The request = Could you copy out, word for word, the entries from the line with "The image size is (1280, 720)." to the line with "Looking at the image, I should click on (1025, 219).", including both of those lines?

━━━ Entries supplied

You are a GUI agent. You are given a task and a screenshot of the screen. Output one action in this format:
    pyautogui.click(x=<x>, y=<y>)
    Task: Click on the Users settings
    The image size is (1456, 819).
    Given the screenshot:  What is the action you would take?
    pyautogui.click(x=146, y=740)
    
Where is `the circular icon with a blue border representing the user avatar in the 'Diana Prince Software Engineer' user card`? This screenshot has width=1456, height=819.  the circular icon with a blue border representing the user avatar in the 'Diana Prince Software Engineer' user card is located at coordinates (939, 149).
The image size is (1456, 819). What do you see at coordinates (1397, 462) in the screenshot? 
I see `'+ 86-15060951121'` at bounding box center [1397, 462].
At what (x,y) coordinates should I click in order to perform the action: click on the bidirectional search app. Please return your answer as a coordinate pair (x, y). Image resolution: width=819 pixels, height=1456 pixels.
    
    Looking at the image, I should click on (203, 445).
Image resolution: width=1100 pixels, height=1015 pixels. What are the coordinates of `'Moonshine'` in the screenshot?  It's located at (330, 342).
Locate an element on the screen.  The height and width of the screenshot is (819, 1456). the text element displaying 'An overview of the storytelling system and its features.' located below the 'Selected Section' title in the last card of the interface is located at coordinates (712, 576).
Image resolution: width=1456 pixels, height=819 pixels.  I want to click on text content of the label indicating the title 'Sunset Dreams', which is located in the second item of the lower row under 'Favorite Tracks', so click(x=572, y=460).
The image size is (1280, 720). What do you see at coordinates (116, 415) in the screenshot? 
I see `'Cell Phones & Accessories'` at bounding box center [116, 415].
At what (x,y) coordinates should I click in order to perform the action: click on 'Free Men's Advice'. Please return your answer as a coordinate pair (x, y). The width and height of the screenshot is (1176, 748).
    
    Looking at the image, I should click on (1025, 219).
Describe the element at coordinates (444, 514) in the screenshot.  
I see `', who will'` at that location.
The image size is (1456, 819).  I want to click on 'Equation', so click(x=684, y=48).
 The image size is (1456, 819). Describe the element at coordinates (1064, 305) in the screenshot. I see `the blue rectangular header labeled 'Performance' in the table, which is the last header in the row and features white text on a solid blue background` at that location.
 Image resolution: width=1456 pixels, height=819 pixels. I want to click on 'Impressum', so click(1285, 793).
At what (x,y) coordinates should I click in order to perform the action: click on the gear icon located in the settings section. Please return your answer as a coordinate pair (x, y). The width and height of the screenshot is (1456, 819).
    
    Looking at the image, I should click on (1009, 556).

━━━━━━

Exercise output =
The image size is (1280, 720). What do you see at coordinates (116, 415) in the screenshot? 
I see `'Cell Phones & Accessories'` at bounding box center [116, 415].
At what (x,y) coordinates should I click in order to perform the action: click on 'Free Men's Advice'. Please return your answer as a coordinate pair (x, y). The width and height of the screenshot is (1176, 748).
    
    Looking at the image, I should click on (1025, 219).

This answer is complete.